Tuesday, October 20, 2009

saving is not "forgetting to forget"- holy fuck this guy was at Harvard!

Dear The World:

It was with interest that I listened to your report on Viktor Meyer Shöenberger’s Book “Delete: The Virtue of Forgetting etc.”, for I too think that there is a cultural problem brewing due to the ease and low cost of saving information digitally.  I do however completely disagree with his premise that equates this act of “automatic digital saving” with “remembering”.  In fact, I think it results in quite the opposite.  By virtue of the ease of saving information digitally, we basically put information into what amounts to one big electronic drawer where we proceed to immediately forget it.  

Shöenberger’s equating of “saving” with “remembering” is fallacious; they are not the same thing.  Saving everything electronically is a crutch that precisely allows us to stop actively remembering things; it makes us lazy and forgetful.  Ask any teacher what has happened to their students’ ability to remember things with the advent of easy digital storage. I am a teacher, and sometimes I think my students have Alzheimer’s. Way I see it, “digital saving” can more easily be equated with “forgetting” than with “remembering”.

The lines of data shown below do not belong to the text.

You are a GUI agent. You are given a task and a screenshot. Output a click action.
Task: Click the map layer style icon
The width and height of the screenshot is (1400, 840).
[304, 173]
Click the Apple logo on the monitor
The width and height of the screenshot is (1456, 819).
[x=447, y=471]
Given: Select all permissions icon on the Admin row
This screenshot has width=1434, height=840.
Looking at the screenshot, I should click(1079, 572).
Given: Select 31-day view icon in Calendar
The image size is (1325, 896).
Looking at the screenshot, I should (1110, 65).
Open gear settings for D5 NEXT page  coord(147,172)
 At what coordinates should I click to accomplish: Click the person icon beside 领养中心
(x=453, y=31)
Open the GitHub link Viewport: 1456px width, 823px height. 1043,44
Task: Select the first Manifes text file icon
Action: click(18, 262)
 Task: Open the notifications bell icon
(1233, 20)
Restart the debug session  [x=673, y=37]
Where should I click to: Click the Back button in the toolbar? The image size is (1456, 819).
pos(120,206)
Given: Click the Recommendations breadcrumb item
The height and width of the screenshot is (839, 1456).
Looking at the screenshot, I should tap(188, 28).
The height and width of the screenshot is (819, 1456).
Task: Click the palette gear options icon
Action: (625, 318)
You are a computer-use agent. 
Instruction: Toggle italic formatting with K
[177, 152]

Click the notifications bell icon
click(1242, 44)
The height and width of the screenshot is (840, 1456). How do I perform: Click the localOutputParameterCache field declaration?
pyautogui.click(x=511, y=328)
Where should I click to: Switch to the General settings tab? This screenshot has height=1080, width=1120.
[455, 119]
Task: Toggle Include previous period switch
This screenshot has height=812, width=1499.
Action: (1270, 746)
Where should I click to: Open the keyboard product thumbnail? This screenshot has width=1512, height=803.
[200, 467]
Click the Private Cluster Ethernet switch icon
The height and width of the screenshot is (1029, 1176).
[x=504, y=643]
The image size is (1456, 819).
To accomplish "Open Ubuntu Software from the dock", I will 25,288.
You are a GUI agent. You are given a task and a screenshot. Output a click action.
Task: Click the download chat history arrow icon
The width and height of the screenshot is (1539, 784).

The story from the book that your reporter related about the woman that did not get a job because of a picture of her with a drink on Facebook has nothing to do with the act of “remembering”.  In fact, in a moment of charity, I would call it an act of “forgetting”: she forgot to remove the picture from her page when she applied for the job.  In my more uncharitable moments, I call her original posting of the picture an act of “stupidity”;  but that is a whole different category of activity that has also been made easier with the advent of easy digital access.